Уже вернулся с работы Сережа, мы и ему стараемся кое-что рассказать про разные происшествия в нашей общей жизни, как я представляла Петрушку, как явилась на паровоз с игрушечным ведерком помогать уголь грузить, чтоб загладить какой-то свой грех...
Сереже все это ничего не говорит, он старается заинтересоваться, но ему неинтересно, и мы понемногу остываем.
Сильвестру уже пора собираться - он это повторяет, и все не уходит, и молчит. Наконец, вместо того чтобы встать, он, собравшись с духом, застенчиво, как бы на самого себя удивляясь, неодобрительно усмехается и опять молчит. Опять усмехается и даже слегка поеживается плечами.
- Так вот, брат Саша, как оно получилось. Совершил ведь я путешествие, можешь себе вообразить.
Я сразу понимаю, в чем дело. Он к Анфисе ездил.
- Как же ты ее нашел? Откуда ты адрес узнал?
- Узнал... Как узнал? Да я сколько лет знаю. И все замышлял, как это я поеду. И вдруг появлюсь. В виде обличителя, что ли... Слова подбирал, чем их уязвить. Из всей Библии я по всем страницам собирал, где только кому какая кара обещается. Все огненные дожди и всякие бедствия и возмездия за ее грехи. Да ты ведь помнишь, наверно? А, Саш?..
- Ну как же!.. Вместе читали... Много чего мы там подыскали для нее хорошенького... Что огня, что серы, что плача и стенаний всяких...
- Выискивал, верно. Верно! Чего ищешь, то и находишь. Чего крупицы раскиданы, все щепоткой выберешь, а чего лежат целые горы - как песок пропустишь сквозь пальцы.
- Ну, там порядочно про это написано. Не щепотки.

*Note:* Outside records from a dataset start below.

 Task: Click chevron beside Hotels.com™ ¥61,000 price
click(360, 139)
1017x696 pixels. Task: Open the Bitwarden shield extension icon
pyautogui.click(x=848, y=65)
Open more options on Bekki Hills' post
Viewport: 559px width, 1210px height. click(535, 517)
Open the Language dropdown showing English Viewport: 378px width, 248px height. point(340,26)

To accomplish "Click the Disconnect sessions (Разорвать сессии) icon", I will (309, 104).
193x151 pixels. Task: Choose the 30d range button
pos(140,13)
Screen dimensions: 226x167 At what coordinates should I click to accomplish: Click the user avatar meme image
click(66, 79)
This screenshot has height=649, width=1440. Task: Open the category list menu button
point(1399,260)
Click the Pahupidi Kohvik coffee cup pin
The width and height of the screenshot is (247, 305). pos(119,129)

- Не про Библию говорю, - он слегка отмахивается. - Про жизнь... Правда, годов прошло много... И все-таки я появляюсь, - он опять начинает усмехаться. - Появляюсь - и вдруг сам не знаю, в виде кого это я появился? И чего мне надо? Анфиса, конечно, не испугалась. Она и прежде не пугливая была. Это при старом режиме, когда жену без паспорта можно было по этапу препроводить. По требованию мужа. Конечно, это фараонский закон. И от меня она этого ни при каком режиме не ожидала... А теперь что? Пригласила в комнату. Чай подала. Живут они с этим булочником ничего. Комната с перегородкой, кухня. Водопровода нет, света нет, городишко маленький. Он в пекарне работает. Сидим, чай пьем, она поплакала немножко, на меня глядя, потом говорит: а что ж ты такой запущенный? Сними, говорит, тужурку, я тебе хоть пуговки пришью... У меня пуговиц правда не хватало... Я ей говорю, пуговиц-то у меня нету, а она говорит, я свои найду, пошла за перегородку, слышу - хрусть-хрусть, от чего-то отрезала и принесла, мне пришила. Вот эти, видишь?
- Шикарные пуговицы! - похвалила я.
- Все меня расспрашивала, а то у нее, говорит, на душе тяжесть висит за старое, за все!.. Тебе вот привет просила... Да, благодарила, удивляясь, как это я тебя к себе принял... А я ей сказал: сам, говорю, удивился, не знаю как. Она, говорю, все сама. Пришла да и осталась...
Ну, посмеялись мы: не в нее ли ты родом...
"Вот и повидались, - говорит она. - Ты на меня не сердись, у нас горе с тобой одинаковое: ты, говорит, полюбил меня, дуру... а я вот дурака полюбила, что с нас спросить - неудачливые!.."
Это она все посмеивалась так, а в глазах слезы. Глаза прежние у ней, красивые... Простились хорошо. Наверное, уж совсем... Вот какое мое путешествие...
Вечер был длинный, Сережа даже заснул, кажется, под наши разговоры... Потом время побежало дальше, или мы понеслись по времени, но этот вечер среди всех бед, пожаров, расставаний, событий и перемен так и остался со мной, как маленький зеленый лужок, минута затишья, благополучия.